- _Data for this task_
---
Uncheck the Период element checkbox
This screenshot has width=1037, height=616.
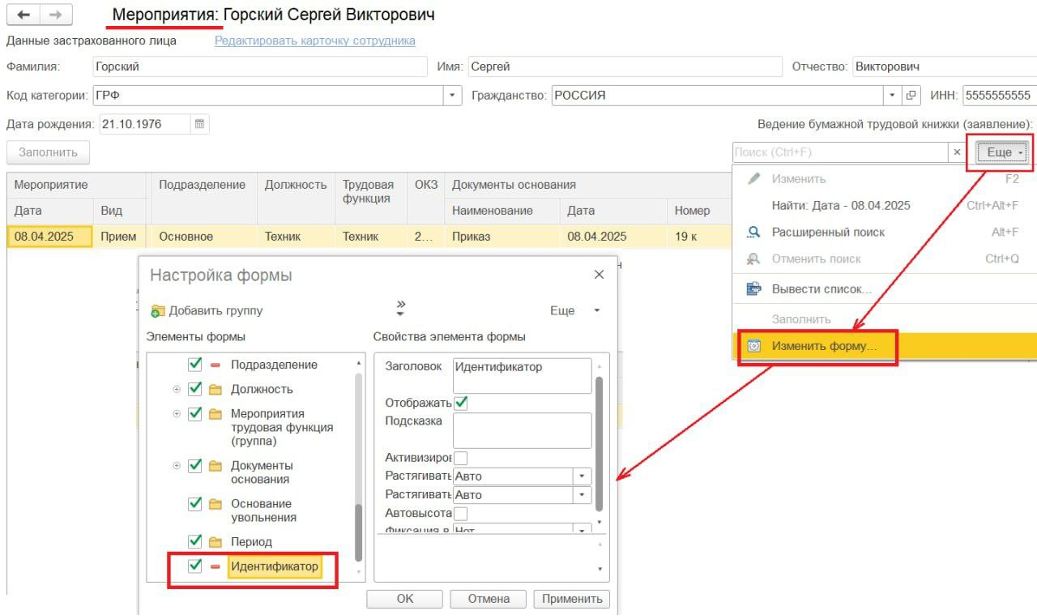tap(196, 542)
---
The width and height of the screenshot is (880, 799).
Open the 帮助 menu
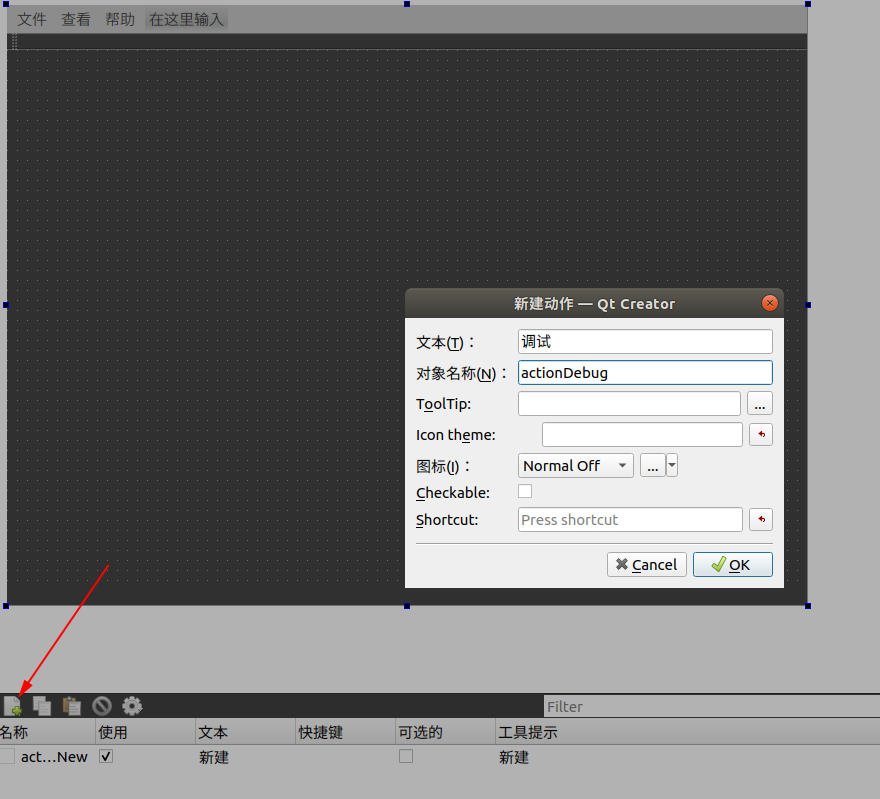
---
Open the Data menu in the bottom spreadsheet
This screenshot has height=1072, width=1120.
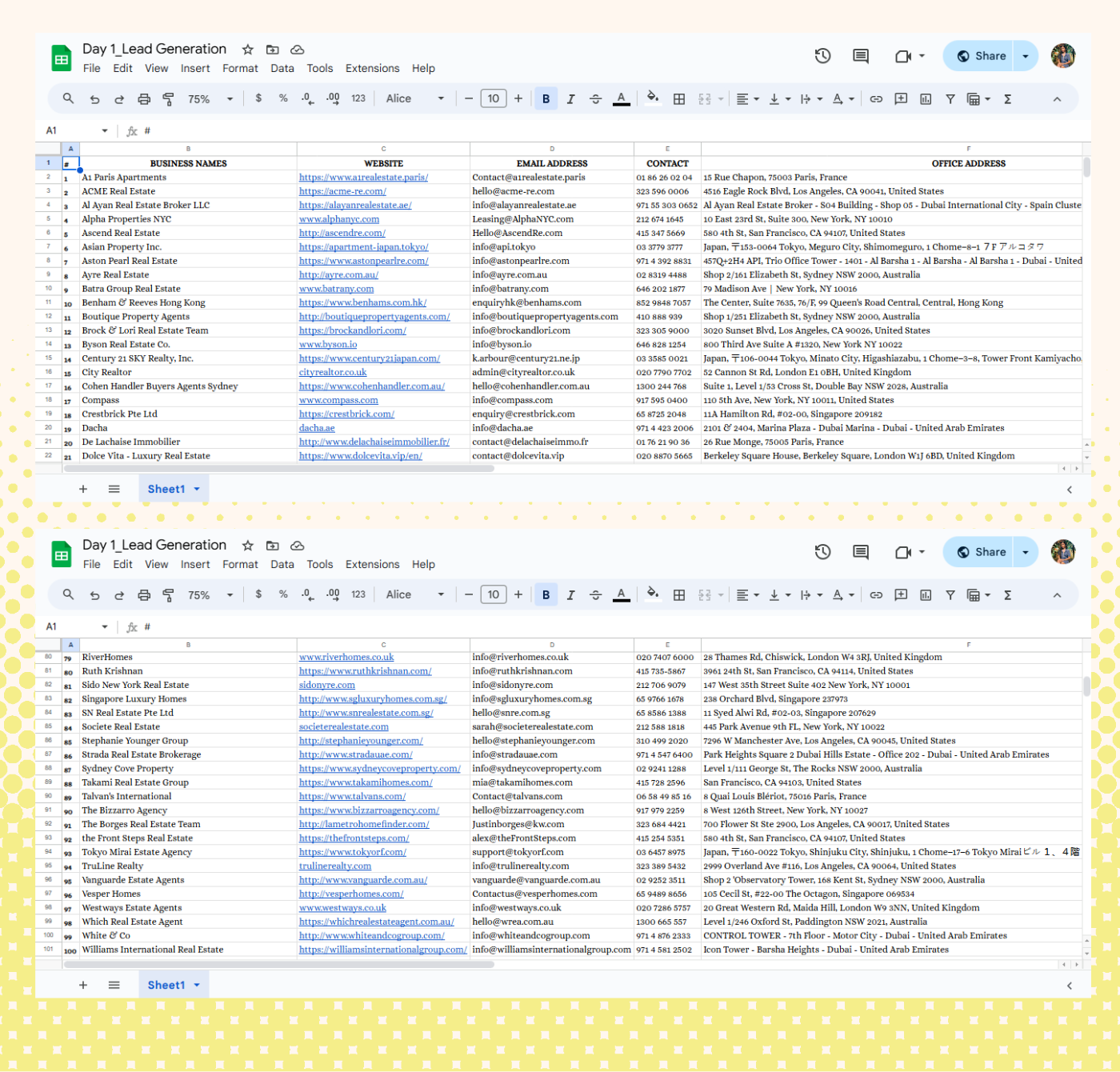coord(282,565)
---
- _Goal of the exercise_
Copy the lines of the data above exactly as written, beginning with the line containing "The width and" and ending with the line containing "Open the 帮助 menu", and leave out all other lines.

- _Response_
The width and height of the screenshot is (880, 799).
Open the 帮助 menu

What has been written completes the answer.